**Saved data entries:**
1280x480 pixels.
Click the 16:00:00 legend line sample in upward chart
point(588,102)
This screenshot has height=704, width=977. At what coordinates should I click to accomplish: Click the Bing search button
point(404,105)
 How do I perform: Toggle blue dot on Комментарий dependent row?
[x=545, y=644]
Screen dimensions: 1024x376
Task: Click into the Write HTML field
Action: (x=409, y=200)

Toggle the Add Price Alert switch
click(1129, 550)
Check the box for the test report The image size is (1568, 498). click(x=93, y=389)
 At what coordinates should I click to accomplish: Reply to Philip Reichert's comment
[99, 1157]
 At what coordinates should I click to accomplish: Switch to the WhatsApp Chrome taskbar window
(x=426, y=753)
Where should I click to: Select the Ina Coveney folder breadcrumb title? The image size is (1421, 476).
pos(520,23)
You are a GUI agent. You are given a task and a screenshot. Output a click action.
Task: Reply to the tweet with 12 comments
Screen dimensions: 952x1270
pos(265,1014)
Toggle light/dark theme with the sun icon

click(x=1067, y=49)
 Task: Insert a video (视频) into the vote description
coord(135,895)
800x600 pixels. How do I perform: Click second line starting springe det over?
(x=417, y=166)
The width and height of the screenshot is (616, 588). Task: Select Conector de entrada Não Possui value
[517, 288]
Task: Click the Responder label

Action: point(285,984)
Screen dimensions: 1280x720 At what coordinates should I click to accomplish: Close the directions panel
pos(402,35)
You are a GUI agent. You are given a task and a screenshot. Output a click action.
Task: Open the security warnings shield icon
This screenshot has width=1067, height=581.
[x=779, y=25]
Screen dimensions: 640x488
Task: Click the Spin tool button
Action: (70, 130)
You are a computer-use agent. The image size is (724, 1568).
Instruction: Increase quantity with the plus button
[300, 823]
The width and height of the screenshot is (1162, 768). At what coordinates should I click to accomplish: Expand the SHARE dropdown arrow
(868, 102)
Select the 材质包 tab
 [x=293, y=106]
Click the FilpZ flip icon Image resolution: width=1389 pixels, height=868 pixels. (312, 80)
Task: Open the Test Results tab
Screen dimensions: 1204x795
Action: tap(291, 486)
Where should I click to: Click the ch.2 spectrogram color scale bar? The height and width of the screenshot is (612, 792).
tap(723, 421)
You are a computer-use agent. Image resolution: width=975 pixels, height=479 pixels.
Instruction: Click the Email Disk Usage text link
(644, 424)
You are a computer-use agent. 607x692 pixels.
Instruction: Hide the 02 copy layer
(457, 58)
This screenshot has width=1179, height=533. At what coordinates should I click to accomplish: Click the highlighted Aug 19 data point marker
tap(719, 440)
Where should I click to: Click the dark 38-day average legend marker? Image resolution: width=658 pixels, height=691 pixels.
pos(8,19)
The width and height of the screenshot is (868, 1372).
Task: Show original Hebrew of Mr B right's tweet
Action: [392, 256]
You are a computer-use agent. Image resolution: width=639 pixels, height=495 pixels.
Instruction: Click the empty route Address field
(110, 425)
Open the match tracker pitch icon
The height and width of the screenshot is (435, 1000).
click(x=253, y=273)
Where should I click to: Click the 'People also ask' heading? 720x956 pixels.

**Prompt:**
Which lines in the records above contain the string "Open"? Copy each one.

**Task answer:**
Task: Open the security warnings shield icon
Task: Open the Test Results tab
Open the match tracker pitch icon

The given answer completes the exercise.